**WRITTEN REQUEST**
Rewrite everything from the line containing "Click the 07:45 arrival time" down to the line containing "tap(163, 474)", renaming "arrival time" to "departure time" and leaving the rest of these lines unchanged.

* BEGIN INFORMATION PROVIDED *

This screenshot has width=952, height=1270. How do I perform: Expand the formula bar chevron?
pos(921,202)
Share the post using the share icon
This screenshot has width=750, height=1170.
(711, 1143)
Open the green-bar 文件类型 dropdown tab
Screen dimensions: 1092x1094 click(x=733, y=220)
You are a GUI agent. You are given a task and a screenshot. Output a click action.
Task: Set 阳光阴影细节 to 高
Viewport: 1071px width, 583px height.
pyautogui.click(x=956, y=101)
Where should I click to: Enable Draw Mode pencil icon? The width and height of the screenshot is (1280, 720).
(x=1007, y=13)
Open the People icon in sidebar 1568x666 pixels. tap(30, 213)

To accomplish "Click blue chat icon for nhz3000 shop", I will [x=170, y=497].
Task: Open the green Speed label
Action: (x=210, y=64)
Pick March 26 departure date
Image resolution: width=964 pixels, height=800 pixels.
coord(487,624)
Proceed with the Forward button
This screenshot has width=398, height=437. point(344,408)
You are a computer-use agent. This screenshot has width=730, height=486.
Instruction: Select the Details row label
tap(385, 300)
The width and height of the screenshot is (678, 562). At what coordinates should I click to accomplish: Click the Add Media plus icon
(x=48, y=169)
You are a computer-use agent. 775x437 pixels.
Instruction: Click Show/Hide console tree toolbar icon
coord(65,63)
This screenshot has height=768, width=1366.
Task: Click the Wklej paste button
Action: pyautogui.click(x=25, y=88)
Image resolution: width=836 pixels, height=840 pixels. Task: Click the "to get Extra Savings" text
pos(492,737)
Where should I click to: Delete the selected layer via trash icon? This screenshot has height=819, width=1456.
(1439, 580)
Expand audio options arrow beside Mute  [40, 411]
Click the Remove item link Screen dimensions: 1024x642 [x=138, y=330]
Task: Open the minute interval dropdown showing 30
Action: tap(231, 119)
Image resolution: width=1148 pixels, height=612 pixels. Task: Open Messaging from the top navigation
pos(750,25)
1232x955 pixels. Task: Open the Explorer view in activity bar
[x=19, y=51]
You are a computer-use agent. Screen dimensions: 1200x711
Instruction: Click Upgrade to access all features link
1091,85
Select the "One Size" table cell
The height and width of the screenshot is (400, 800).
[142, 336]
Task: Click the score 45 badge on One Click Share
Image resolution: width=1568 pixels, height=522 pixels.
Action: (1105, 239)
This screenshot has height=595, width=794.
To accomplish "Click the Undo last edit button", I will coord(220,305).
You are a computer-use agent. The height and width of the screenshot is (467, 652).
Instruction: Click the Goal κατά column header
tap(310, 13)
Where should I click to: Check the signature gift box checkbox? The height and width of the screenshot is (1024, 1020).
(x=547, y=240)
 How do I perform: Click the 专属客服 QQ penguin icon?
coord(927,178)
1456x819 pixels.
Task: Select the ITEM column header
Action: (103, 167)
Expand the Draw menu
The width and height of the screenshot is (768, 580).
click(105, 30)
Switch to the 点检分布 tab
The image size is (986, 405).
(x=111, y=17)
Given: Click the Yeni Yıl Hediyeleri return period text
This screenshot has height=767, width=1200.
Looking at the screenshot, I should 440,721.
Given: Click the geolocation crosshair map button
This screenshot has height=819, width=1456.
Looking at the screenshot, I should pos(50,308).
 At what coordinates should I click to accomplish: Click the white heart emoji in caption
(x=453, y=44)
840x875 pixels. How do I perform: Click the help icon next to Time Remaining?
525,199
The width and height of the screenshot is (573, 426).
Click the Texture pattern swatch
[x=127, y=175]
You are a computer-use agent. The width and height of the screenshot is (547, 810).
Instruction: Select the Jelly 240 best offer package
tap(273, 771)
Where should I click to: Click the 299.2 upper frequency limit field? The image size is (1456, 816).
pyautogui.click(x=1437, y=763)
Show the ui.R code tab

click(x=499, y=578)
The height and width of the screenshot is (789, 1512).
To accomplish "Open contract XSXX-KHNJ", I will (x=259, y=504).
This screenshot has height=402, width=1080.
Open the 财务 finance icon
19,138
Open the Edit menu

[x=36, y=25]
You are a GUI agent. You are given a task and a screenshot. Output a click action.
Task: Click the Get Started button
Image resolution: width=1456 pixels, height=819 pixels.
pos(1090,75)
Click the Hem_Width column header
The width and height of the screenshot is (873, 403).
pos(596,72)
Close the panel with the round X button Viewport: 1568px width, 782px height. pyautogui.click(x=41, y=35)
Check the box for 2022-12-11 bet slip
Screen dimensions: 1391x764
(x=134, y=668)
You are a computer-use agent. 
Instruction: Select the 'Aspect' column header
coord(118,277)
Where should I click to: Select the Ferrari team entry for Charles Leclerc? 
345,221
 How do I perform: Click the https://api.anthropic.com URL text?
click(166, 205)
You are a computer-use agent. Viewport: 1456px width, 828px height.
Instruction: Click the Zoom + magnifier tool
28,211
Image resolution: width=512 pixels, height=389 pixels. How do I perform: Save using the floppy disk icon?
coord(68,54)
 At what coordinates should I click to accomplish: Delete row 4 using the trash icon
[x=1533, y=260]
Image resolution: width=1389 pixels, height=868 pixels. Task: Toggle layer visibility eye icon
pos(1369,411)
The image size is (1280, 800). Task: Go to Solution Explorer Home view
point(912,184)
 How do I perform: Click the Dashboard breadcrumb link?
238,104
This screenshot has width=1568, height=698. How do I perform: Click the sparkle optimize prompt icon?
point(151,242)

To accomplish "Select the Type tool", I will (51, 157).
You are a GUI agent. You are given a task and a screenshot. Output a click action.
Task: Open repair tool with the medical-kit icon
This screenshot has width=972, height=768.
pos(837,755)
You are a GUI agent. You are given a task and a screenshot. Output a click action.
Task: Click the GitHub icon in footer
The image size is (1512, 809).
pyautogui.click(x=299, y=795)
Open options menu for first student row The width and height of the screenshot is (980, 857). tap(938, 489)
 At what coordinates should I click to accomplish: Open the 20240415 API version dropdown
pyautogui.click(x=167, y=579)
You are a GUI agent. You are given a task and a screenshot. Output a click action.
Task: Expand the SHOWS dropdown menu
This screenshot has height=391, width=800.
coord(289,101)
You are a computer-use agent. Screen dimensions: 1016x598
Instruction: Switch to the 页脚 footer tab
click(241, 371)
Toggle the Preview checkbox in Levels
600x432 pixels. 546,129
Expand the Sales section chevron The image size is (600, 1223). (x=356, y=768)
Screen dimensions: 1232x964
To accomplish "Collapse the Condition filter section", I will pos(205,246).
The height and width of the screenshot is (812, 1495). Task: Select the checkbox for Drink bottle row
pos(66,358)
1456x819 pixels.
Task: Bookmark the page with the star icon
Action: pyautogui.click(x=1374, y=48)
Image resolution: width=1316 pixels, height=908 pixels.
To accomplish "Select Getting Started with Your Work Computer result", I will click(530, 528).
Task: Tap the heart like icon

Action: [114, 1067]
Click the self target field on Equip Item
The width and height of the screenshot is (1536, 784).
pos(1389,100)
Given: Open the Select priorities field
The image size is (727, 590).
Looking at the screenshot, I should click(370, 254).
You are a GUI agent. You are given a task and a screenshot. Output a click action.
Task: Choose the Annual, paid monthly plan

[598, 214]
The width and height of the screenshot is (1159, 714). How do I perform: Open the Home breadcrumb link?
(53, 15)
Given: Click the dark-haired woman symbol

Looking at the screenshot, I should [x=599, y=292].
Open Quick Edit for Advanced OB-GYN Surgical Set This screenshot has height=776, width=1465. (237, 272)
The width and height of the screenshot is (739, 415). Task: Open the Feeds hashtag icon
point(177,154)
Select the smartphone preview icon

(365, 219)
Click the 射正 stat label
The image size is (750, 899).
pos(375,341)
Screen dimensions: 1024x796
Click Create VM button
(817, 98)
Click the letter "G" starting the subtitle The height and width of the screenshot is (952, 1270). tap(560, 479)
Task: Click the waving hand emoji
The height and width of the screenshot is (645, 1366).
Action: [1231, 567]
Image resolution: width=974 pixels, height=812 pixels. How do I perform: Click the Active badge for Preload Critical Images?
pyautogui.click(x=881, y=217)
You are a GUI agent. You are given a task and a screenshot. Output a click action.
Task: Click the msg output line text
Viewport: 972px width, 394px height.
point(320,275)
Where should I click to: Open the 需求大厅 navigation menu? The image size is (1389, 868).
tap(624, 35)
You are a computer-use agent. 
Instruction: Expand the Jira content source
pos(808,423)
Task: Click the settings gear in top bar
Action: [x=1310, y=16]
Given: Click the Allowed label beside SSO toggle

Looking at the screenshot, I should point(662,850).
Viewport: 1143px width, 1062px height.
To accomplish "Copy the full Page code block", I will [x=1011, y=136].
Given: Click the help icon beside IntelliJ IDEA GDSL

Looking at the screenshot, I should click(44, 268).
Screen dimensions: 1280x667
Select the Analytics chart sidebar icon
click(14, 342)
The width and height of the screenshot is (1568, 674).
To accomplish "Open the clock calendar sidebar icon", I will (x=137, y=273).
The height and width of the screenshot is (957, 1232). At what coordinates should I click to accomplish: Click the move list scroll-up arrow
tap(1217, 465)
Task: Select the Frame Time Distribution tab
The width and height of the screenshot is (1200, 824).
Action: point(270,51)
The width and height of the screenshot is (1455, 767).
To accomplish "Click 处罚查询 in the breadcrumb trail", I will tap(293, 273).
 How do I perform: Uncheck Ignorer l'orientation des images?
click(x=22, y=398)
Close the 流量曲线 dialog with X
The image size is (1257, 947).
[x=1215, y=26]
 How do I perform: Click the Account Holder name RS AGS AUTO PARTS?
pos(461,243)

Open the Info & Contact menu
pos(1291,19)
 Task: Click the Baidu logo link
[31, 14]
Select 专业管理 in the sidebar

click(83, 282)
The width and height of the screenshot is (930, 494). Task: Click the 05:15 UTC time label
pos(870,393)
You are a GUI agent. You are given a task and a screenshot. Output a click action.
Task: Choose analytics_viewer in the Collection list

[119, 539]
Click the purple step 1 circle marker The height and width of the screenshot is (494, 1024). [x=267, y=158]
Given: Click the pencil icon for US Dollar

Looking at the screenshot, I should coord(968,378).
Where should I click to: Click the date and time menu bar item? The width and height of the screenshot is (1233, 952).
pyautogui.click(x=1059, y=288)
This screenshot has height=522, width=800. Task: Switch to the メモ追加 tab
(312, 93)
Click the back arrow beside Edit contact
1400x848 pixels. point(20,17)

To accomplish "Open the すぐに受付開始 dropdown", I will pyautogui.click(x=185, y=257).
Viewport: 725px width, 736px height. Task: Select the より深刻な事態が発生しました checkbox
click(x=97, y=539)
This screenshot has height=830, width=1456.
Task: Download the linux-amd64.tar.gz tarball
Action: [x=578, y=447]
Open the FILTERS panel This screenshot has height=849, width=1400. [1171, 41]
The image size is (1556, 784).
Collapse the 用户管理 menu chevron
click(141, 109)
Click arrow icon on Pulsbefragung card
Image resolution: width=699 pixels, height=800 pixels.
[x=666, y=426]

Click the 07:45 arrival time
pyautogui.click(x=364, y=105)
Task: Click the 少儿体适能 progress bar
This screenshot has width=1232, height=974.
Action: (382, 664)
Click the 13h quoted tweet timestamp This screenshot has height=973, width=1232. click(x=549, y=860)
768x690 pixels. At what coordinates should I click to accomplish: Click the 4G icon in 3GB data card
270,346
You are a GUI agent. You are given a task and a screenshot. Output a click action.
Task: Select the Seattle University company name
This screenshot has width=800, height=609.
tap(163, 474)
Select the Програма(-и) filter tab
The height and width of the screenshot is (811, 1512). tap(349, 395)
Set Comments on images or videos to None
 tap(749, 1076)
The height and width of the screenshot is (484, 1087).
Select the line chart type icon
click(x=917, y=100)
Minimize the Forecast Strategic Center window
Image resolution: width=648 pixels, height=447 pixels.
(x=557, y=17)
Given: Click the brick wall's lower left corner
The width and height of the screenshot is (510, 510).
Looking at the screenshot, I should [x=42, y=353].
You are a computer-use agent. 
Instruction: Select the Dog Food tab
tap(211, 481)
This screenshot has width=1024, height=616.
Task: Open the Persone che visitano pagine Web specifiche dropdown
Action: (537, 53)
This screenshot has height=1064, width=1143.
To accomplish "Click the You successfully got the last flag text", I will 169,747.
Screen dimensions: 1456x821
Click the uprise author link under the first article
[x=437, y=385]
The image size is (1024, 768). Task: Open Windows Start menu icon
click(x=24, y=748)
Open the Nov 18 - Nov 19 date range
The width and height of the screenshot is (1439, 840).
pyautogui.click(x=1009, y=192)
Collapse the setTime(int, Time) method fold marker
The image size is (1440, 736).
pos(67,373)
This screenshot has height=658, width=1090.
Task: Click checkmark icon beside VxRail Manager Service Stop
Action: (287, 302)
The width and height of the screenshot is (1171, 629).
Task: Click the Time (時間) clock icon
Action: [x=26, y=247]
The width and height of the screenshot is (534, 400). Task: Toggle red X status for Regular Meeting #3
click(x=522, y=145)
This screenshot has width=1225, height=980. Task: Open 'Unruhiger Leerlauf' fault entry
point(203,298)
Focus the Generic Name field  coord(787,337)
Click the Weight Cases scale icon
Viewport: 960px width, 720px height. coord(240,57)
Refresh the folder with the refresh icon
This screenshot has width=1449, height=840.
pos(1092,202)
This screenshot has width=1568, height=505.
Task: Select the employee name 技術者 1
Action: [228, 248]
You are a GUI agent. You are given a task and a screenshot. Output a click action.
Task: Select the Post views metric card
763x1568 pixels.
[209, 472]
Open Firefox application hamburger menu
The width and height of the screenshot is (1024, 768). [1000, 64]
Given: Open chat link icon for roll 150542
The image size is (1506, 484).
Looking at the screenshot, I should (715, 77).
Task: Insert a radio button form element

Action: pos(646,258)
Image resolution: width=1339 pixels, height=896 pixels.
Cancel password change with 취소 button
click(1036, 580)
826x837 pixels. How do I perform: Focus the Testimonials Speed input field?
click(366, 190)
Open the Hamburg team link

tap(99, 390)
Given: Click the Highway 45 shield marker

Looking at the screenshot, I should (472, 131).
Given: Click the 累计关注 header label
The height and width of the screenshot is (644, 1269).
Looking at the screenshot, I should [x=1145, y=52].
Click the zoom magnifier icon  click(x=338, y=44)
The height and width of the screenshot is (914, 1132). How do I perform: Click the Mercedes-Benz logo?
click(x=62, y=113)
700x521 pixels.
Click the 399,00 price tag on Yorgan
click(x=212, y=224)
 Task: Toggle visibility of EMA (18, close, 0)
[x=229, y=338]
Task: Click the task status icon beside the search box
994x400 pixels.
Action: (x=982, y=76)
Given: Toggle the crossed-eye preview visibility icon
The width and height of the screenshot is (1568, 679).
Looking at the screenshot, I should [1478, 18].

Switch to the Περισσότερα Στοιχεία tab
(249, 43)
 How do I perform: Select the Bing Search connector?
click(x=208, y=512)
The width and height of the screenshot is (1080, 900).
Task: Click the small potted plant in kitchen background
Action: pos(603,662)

* END INFORMATION PROVIDED *

**ANSWER TO THIS PROBLEM**
Click the 07:45 departure time
pyautogui.click(x=364, y=105)
Task: Click the 少儿体适能 progress bar
This screenshot has width=1232, height=974.
Action: (382, 664)
Click the 13h quoted tweet timestamp This screenshot has height=973, width=1232. click(x=549, y=860)
768x690 pixels. At what coordinates should I click to accomplish: Click the 4G icon in 3GB data card
270,346
You are a GUI agent. You are given a task and a screenshot. Output a click action.
Task: Select the Seattle University company name
This screenshot has width=800, height=609.
tap(163, 474)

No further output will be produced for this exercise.